そんな相変わらずの日常の中で、また新宿への通院日がやってきました。息子を学校へ送り届け、家事をこなし、電車に乗り、立ったまま行くのは辛いなと思っていると、タイミングよく席が空き、ほっとしながら新宿駅へ。まだまだ人が多い時間帯を歩いていると、20代の頃の自分とすれ違った気がしました。意地を張っていた頃、少し無理をしていたこともあって、30歳の誕生日にブルガリの時計を思い切って買いました。40歳の誕生日に細部まで修理をしてもらおうとオーバーホールを依頼。息子との新しい生活の時には電池が切れていた為、久しぶりに電池交換をしてまた動き出したものの、たった数日で止まってしまい、本当に壊れてしまったことが分かりました。一緒に時を刻んでくれていた時計、このタイミングで止まったのは、何かのサインなのかもしれないなとなかなか感慨深いものもあって。そして、腕時計を付けずに先生の待つ病院へ向かうと、待合室ですでに50分が経過しました。すると、看護士さんが通過する時、「○○さん、ごめんなさいね~。もう少しでお呼びしますね~。」と初対面なのに明るく声をかけてくれて、和みました。その後、先生と対面するとここ最近の辛さがすっと消えていく感覚があり、驚いて。そして、先生がクールビズなのかネクタイを締めずに、水色の綿シャツに白衣だったこともあり、いつもの調子が戻ってきて素直にこちらの状態を説明しました。「この間、婦人科に行ったら、残った卵巣があまり機能していないかもしれないと言われて、最近の不調とも重なるし、納得してしまいました。」「本当の更年期か・・・。」とぼそっと先生が呟くので、なんだか笑ってしまって。更年期にうそも本当もないかと思いきや、私がやっていた治療はホルモン剤を服用した『偽閉経』だったので、ホルモン剤を止めても生理が来ないということは、卵巣の働きが弱く、実際に生理が来なくなってしまったということを総括して、本当の更年期という言葉になったんだろうなと。ただ、先生と付き合いが長いだけにツボにはまってしまって。「はい、本当の更年期かもです。」と伝えても、先生と私の間に流れるほのぼのとした時間の流れが看護士さんにも伝わったのか、小さく頷きながら見守ってくれていることが分かりました。最近の話、そして具体的にどんな辛さがあるのかを聞いた後、お子さんは元気?とも質問してくれて。これが先生なんだよね、そう思いました。患者さんだけでなく、その人を取り囲む環境まで心配してくれる、あなたの安心が増えるといいね、不調の原因を探り、焦らず向き合っていこう、ここまで越えてきたから大丈夫。前よりもいい表情をしているよ。届けてもらう言葉から、先生の沢山の気持ちを感じました。そして、触診でベッドに横になろうとすると、直方体の枕を落としてしまい、慌てて謝ると伝えてくれて。
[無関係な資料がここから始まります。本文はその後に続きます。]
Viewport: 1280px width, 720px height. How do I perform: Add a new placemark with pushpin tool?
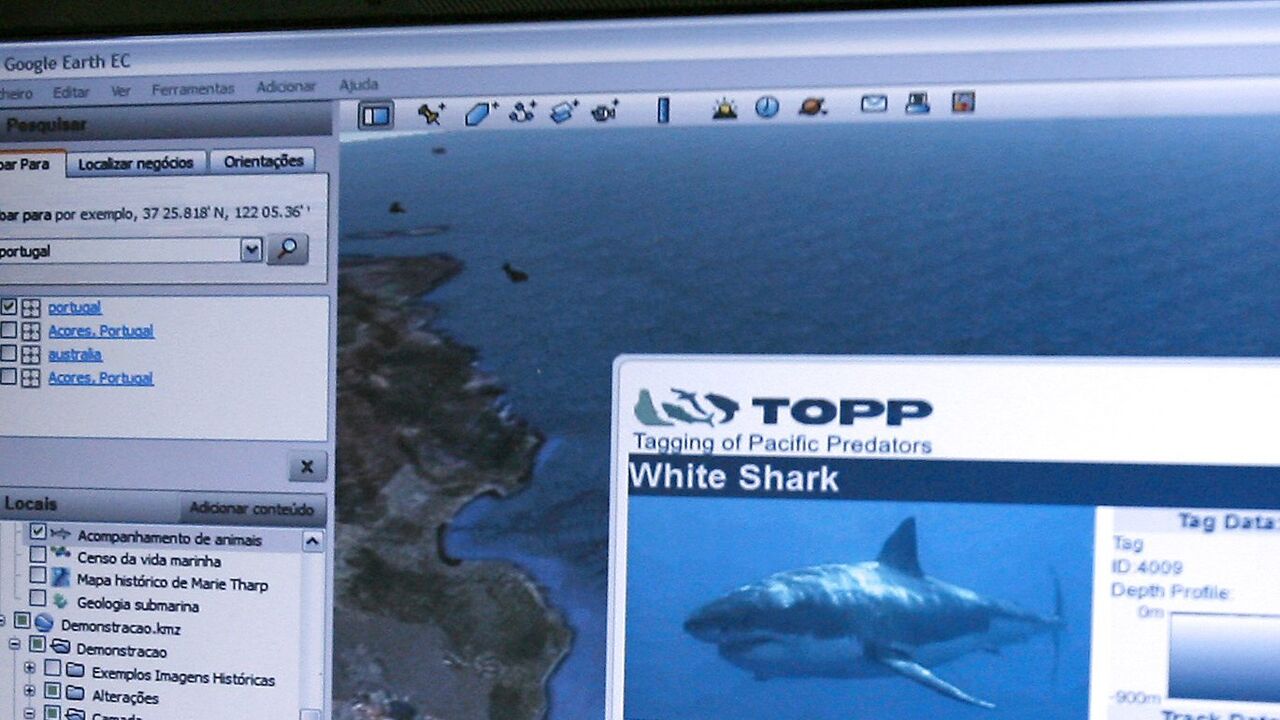coord(430,113)
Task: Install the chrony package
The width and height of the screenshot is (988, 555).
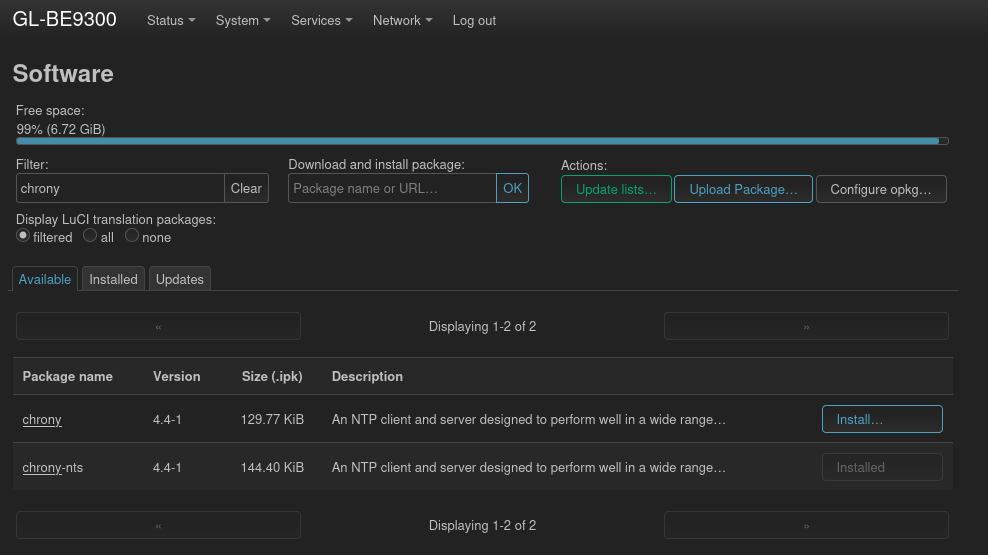Action: pyautogui.click(x=881, y=419)
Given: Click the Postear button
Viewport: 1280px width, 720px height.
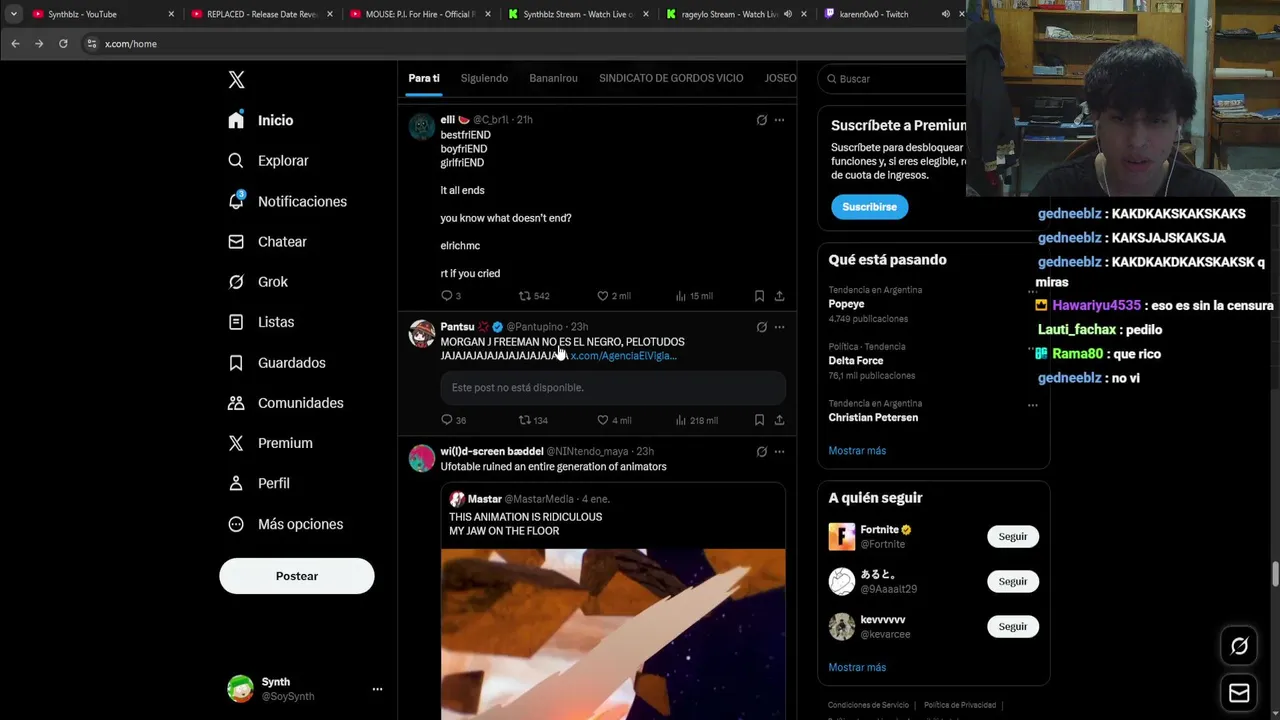Looking at the screenshot, I should point(297,576).
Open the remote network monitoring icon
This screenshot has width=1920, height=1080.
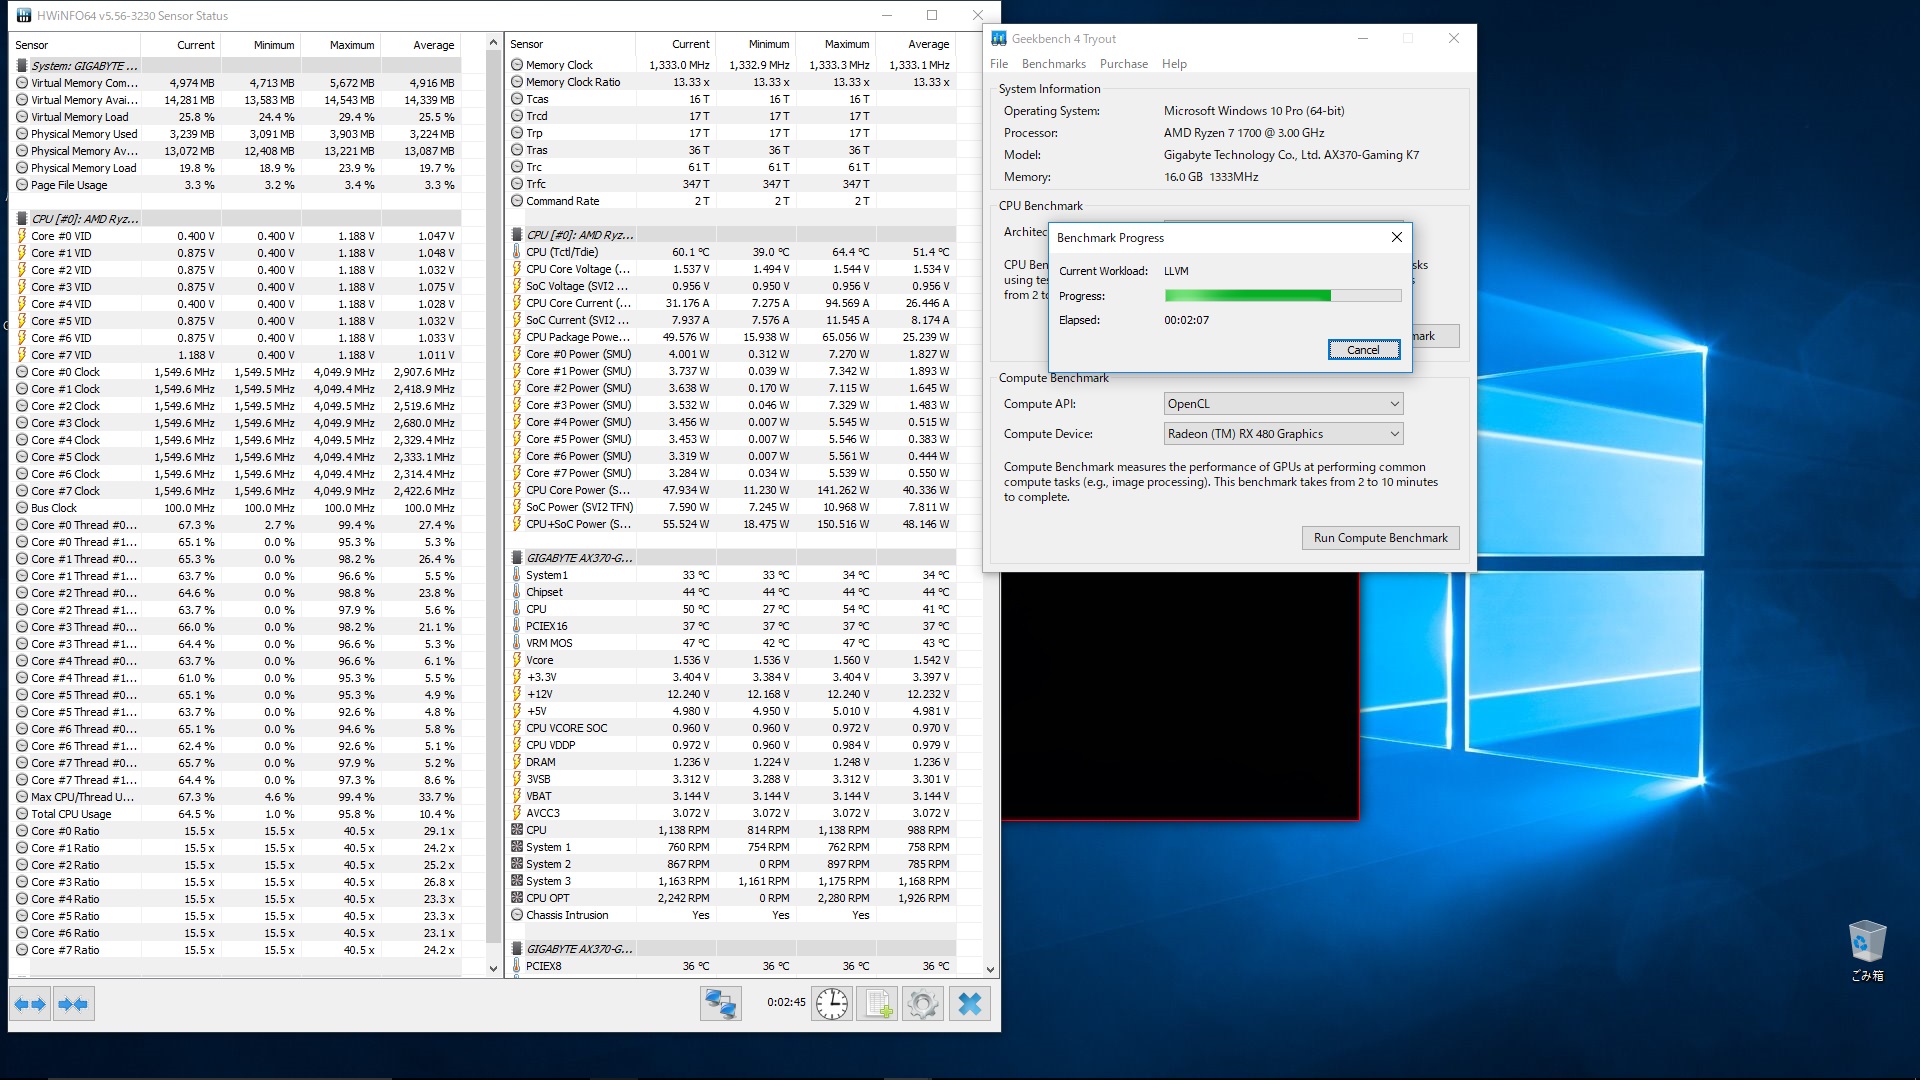coord(720,1004)
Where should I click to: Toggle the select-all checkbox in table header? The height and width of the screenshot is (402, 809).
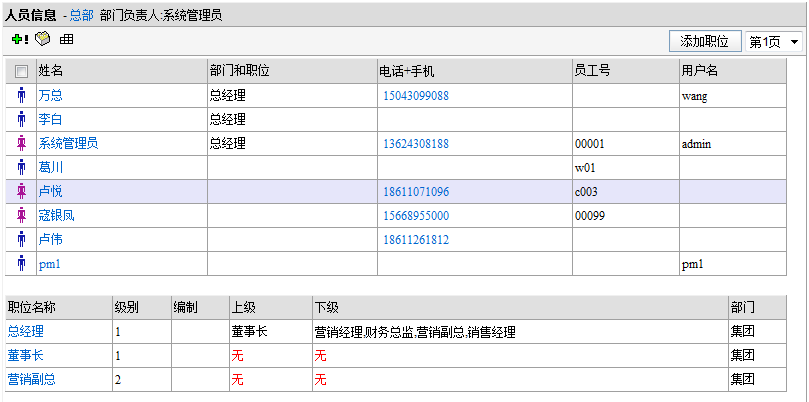(x=22, y=72)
「あなたが悪いんじゃなくて、この枕が滑りやすいからよく落ちるんだよ~。」そう言って、看護士さんよりも素早く使い捨てのカバーを取り換えてくれました。先生のそんな言葉や態度にどれだけの患者さんが救われたでしょうね。本当の優しさ、先生から沢山学びましたよ。そんな気持ちと共に、今回も笑ってお別れ。いつも扉を開けると、そこはもう異空間で音が無くなり、先生とのこんな時間が大きな支えだったのだと改めて思いました。本から飛び出してきたかのような異次元の優しさを持った医師、この先どれだけのことを吸収できるだろうか。

その後、プログラマーのMさんが外で待っていてくれたので、新宿の街を歩きながらカフェへ向かいました。不思議な形をしたビルが沢山あり、そしてモード学園のコクーンタワーが見えると胸が詰まって。20代の頃、そのタワーを見上げると、名古屋にもあるモード学園のスパイラルタワーズを思い出し、繋がっているんだよねと何度も励まされました。名古屋駅の懐かしい匂いが蘇り、ぐっと堪えていた若かりし時代。そして、緑が生い茂る歩道を歩いていたら、横浜家庭裁判所へ向かっていた街並みを思い出し、ふと横を見るとプログラマーのMさんが同じ速度で歩いてくれていて、ぐっときました。あ~私、一人じゃないんだなって。妹のように心配してくれるビジネスパートナーがいて、そこにいてくれる人の存在を当たり前だと思ったらいけないなと改めて思いました。行き交う人達、緑が風で揺らぐ音、木の匂い、車の音から少し顔を上げると高層ビル群が立ち、そのさらに上に空が広がっていました。いろんな確率で人が出会い、別れ、また出会っていく。沢山の奇跡が重なり、続いていくひとつひとつの繋がりにありがとうと伝えたいです。下半期も良き日々になりますように。